(Do this):
Please rewrite the items below with "help icon" changed to "question mark icon", keeping everything else unchanged.

(Material for this task):
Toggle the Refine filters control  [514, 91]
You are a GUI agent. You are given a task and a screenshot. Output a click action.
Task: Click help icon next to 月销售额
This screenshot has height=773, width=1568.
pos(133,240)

(Completed exercise):
Toggle the Refine filters control  [514, 91]
You are a GUI agent. You are given a task and a screenshot. Output a click action.
Task: Click question mark icon next to 月销售额
This screenshot has height=773, width=1568.
pos(133,240)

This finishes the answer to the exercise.